3) If you are experiencing symptoms such as increased anxiety or irritability or feel detached from your surroundings, or have trouble sleeping, don’t ignore the changes. Write down what you can observe in a private journal or talk about it with a friend. If writing or talking doesn’t seem to help and your distress is really interfering with your daily life, call your doctor.
4) Although news coverage is ubiquitous, it is important to limit your exposure to the media and its coverage of such horrible events. Watching reports can increase your discomfort while avoiding the programing can help reduce the intensity of your distress.
5) Ask yourself what is most upsetting about any news report that causes your distress. Be specific and ask yourself if you have ever felt that way before in the past.
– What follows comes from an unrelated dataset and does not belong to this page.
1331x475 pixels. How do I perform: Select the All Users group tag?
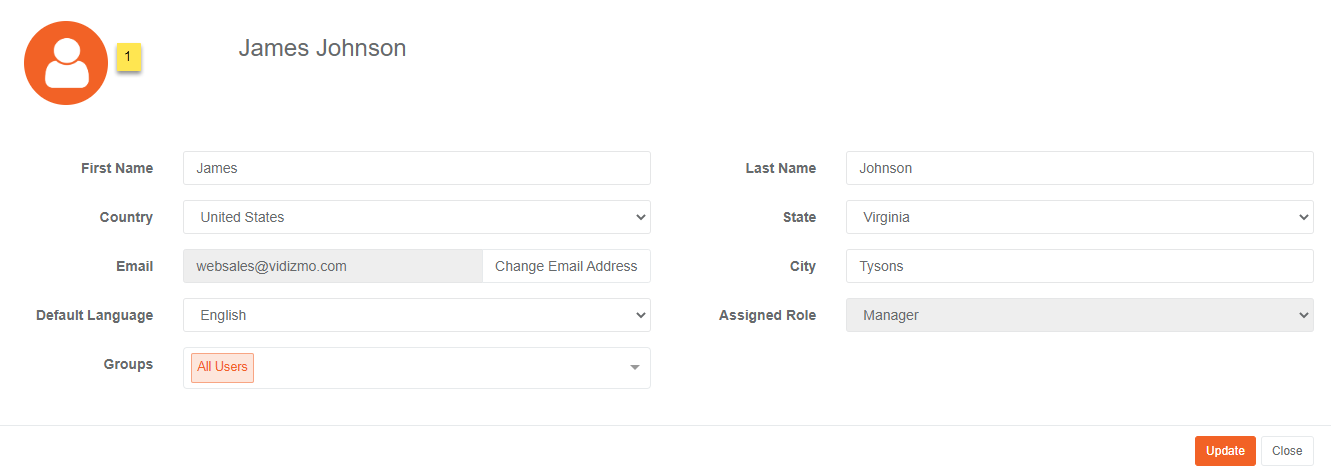pos(222,367)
Many times contemporaneous issues can connect with unhealed wounds from the past and generate intensely dysphoric experiences which are exaggerated and out of proportion to the actual stimulus. Being able to identify the antecedents can help you to factor out and focus on the present issue which can greatly reduce your sense of being overwhelmed.
6) Take an emotional helicopter ride. A powerful way to lessen the aftershock of tragic news is to change perspective and to get “above” it all. For example an airline crash is a terrible occurrence but when one realizes that crashes are very rare, this change of view point can help quiet our fears and calm our anxiety. Looking at events from a different point of view allows you to place yourself at a distance from the immediacy of the event and thus reduce its impact. Even though gun violence is a growing and serious threat which needs to be addressed, it doesn’t happen every day and most of the time most of us are safe in our environment. Asking how a given tragedy immediately affects you personally is a good way to calm exaggerated fears.
Even though tragic events are out of our control, these simple steps can help us to cope and regain a reasonable perspective more quickly as you get through the ordeal. As always, if problems persist, seek professional help.